Frances R. Levin

Frances Rudnick Levin, MD is the Kennedy-Leavy Professor of Psychiatry at Columbia University and the Chief of the Division on Substance Use Disorders; NYSPI/Columbia University. For over twenty years, she served as the Director of the Addiction Psychiatry Fellowship Program at New York Presbyterian Hospital and for the past fifteen years, she has been the PI of a T32 NIDA funded Substance Abuse Research Fellowship. She is Medical Director of the Providers’ Clinical Support System – Medication Assisted Treatments (PCSS), a SAMHSA-supported national training and mentoring initiative focused on addressing the opioid use disorder crisis. Also, she is the Medical Director  of  a  SAMHSA-supported  State  Targeted  Response  technical  assistance grant to states that received funding to address the national opioid epidemic.

She is the principal investigator on several federally funded grants, including a U54 Medications Development grant evaluating novel treatments for opiate and cannabis use disorders, and a K24 Mid-Career Investigator Award. She also serves as a site PI for several multi-site pharmacologic trials targeting novel interventions for cannabis and opioid use disorders.

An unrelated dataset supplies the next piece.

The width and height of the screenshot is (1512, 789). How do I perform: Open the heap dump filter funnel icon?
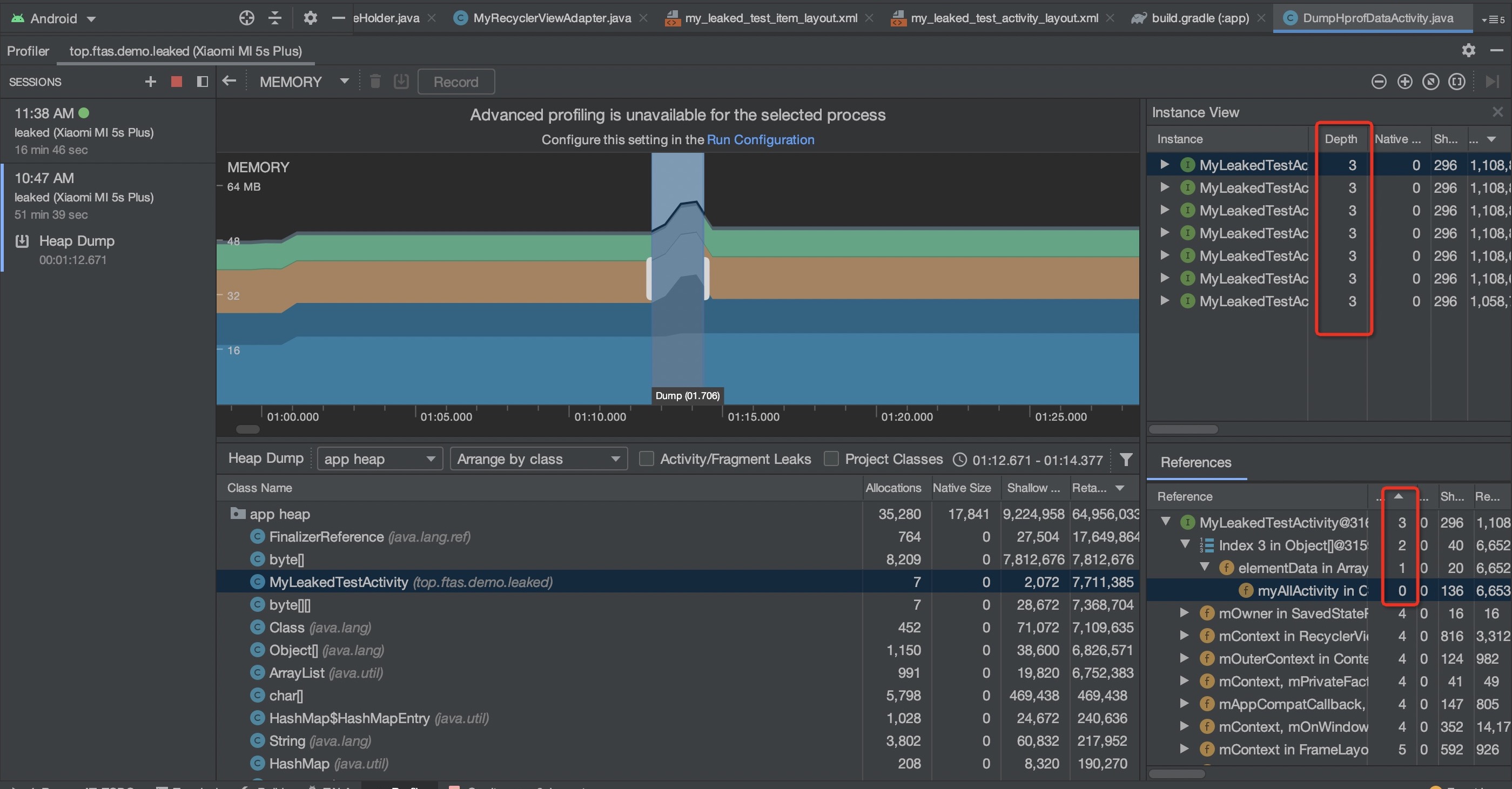[1126, 460]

She is an internationally known expert in the diagnosis and treatment of adult ADHD among those with comorbid substance use disorders. Her work has demonstrated that ADHD can be reliably diagnosed and both ADHD and cocaine use disorder can be effectively treated simultaneously. Also, she conducted some of the first studies investigating pharmacologic interventions for adults with cannabis use disorders and is a recognized national leader in the assessment of treatment outcome and novel interventions for adults with cannabis use disorders.

Her current research interests include combining computerized behavioral interventions with pharmacotherapies using a smart design for stimulant use disorders, developing novel induction methods onto medications for opioid use disorders among those using highly potent synthetic opioids, and assessing treatments for adults with cannabis use disorders and attention- deficit hyperactivity disorder. She has served on several advisory panels and ad-hoc federal grant review groups and was as a member of the NIDA – Initial Review Group: Training and Career Development Subcommittee for 8 years and served as a member to the NIDA Interventions to Prevent and Treat Addiction (IPTA). She currently serves as a Board member for the Committee on Problems for Drug Dependence, is on the Medical Advisory Panel for the Office of Addiction Services and Supports (OASAS), is past President of the American Academy of Addiction Psychiatry and past Chair of the APA Council on Addiction Psychiatry.